In north suburban Zion, hazardous spent nuclear fuel stored in concrete casks sits on the site of a shuttered nuclear power plant, keeping the city from redeveloping prime lakefront land or building a park.
The fuel has nowhere to go because the nation has never opened a permanent storage site for spent nuclear fuel, which can remain dangerously radioactive for thousands of years.
The lack of a safe permanent storage site is why Illinois imposed a moratorium on building new nuclear power plants. But some lawmakers want to lift that moratorium via a bill in the remaining three days of the veto session during the second week of November.
It would be wise to take more time to think this through.
Small nuclear reactors would have about a third of the generating capacity of traditional nuclear plants. Advocates say they could help reduce dependence on the burning of fossil fuels, which threatens to make much of the planet unlivable. They say a small nuclear reactor needs much less land than solar or wind energy fields and its design prevents a nuclear meltdown.
But the technology to make the small reactors work is not ready. The first small reactor design obtained U.S. Nuclear Regulatory Commission approval in July for a facility in Idaho, but development will take years. Focusing on building wind and solar energy and storage should be the priority.
Besides dotting the state with more spent nuclear fuel storage sites or requiring the transportation of spent fuel to existing sites, additional reactors can pose a security threat. As retired Brigadier General Wendell Chris King, a specialist in hazardous waste management, said during a radio discussion in August, “How do I protect those [small modular nuclear reactors] from an external threat? And the more [reactors] you got, the harder it is to protect.”

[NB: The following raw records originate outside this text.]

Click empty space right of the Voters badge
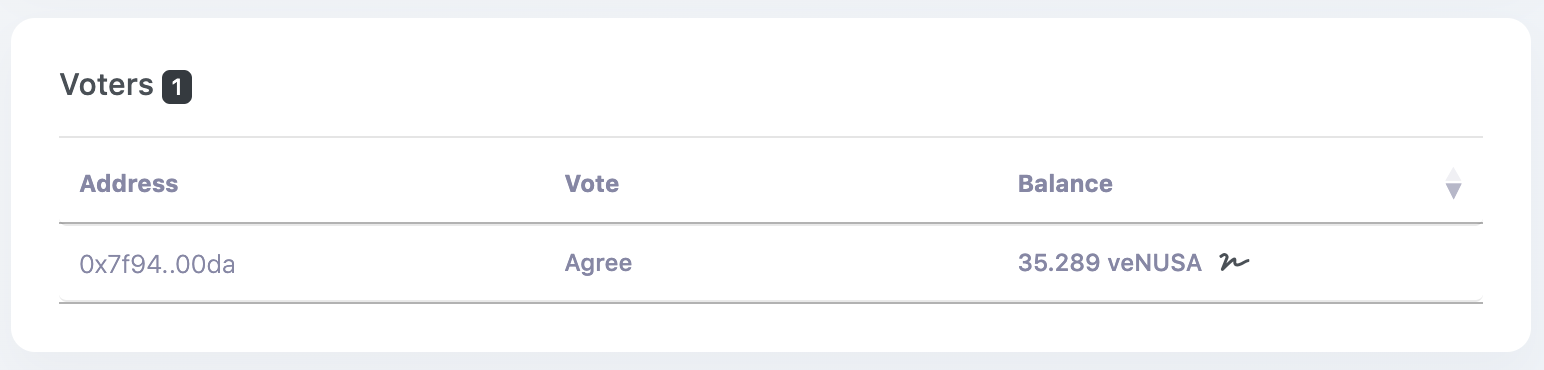The height and width of the screenshot is (370, 1544). 700,88
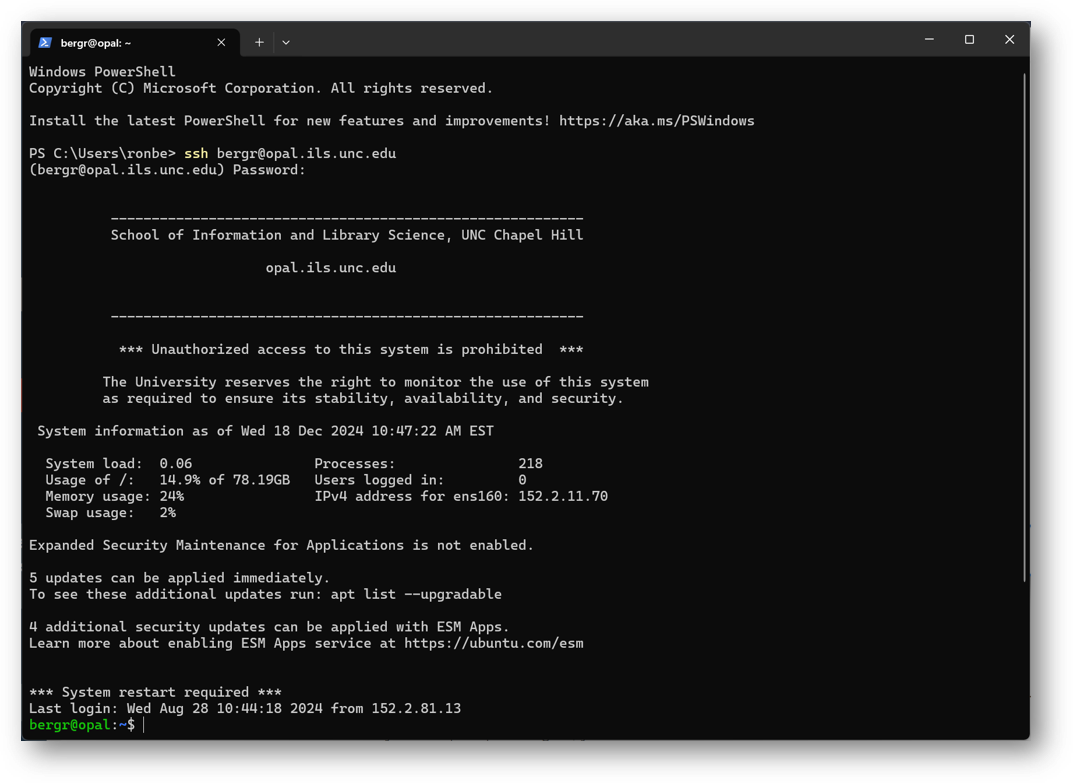Select the System load value 0.06
Screen dimensions: 1073x783
click(172, 463)
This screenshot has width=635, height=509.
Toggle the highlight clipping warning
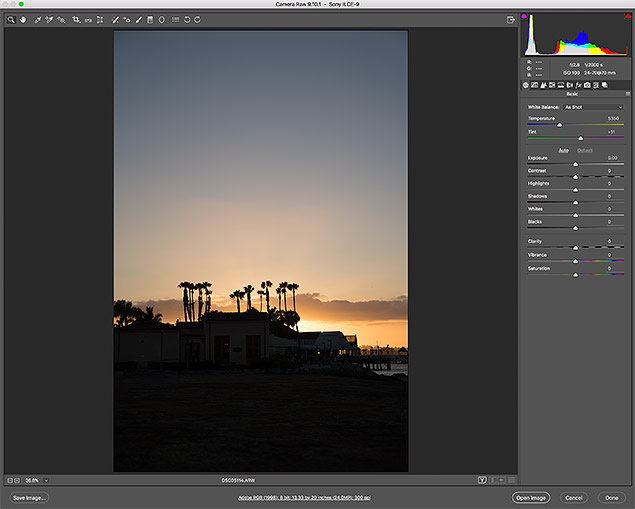tap(627, 15)
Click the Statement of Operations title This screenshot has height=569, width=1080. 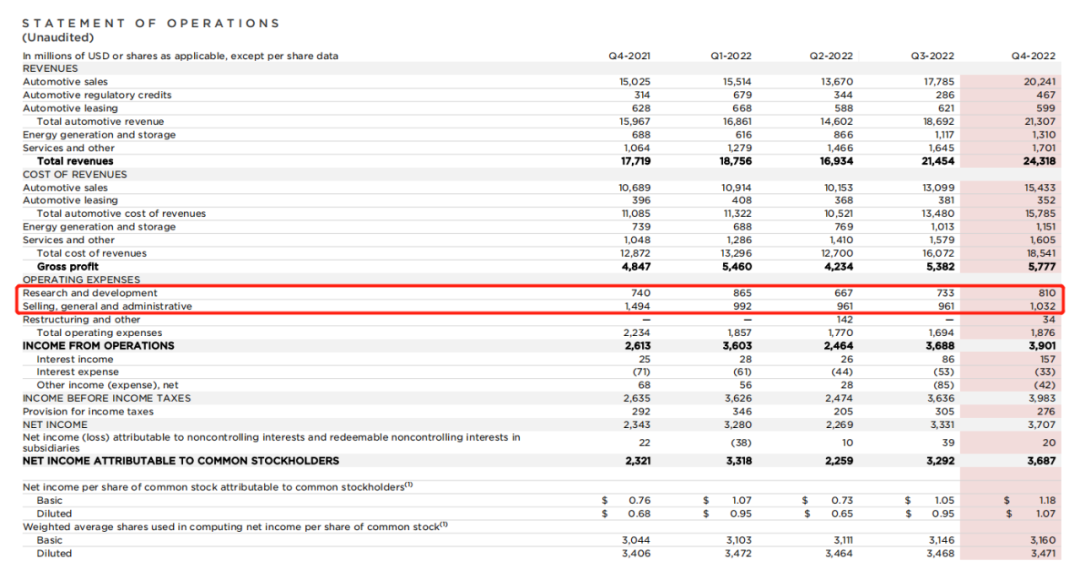tap(151, 23)
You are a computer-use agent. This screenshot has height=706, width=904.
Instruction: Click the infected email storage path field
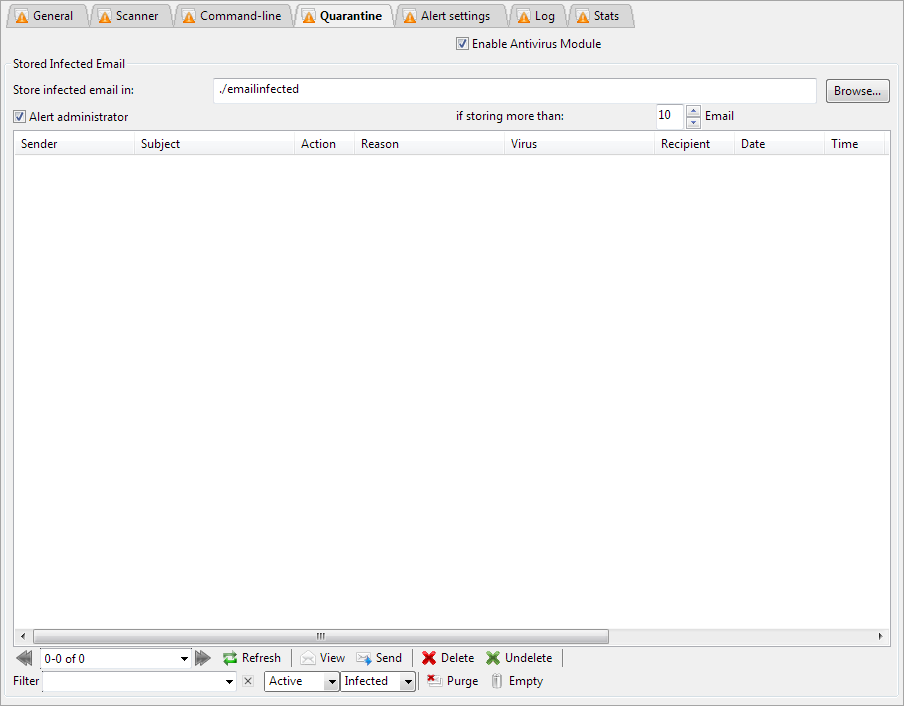(515, 90)
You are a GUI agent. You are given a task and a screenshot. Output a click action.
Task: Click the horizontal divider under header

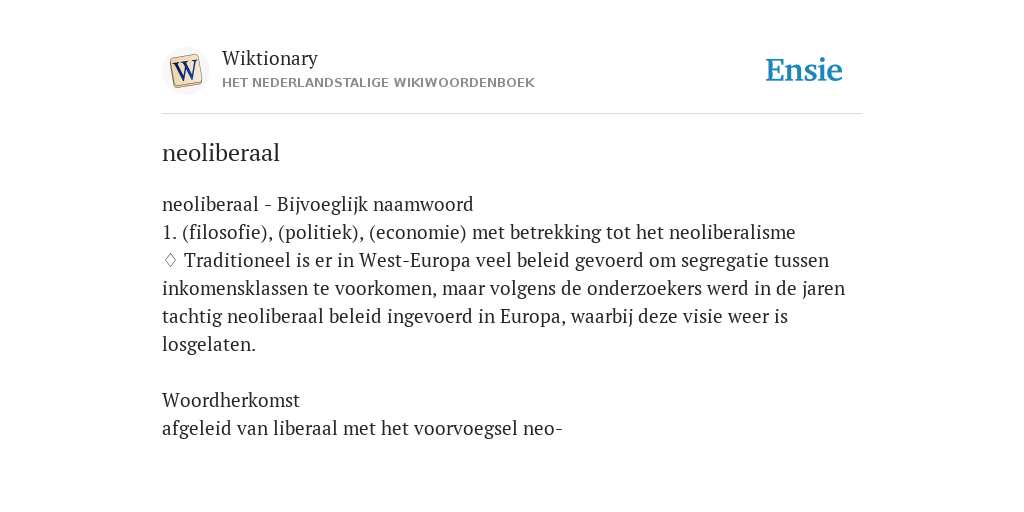[x=512, y=114]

The Illinois General Assembly passed a bill in spring to lift the moratorium, but Gov. J.B. Pritzker vetoed it. Lawmakers are rewriting the bill to satisfy Pritzker’s objections.
Whether small nuclear reactors can be financially feasible isn’t certain. The first standard nuclear plant to be built from scratch in the United States in 30 years went into operation this year in Georgia, seven years late and $17 billion over budget.
Once the moratorium is lifted, it won’t be easy to impose it again if companies start making plans to build small nuclear reactors in the state. The time to lift the moratorium is after the challenge of safe nuclear waste disposal is solved.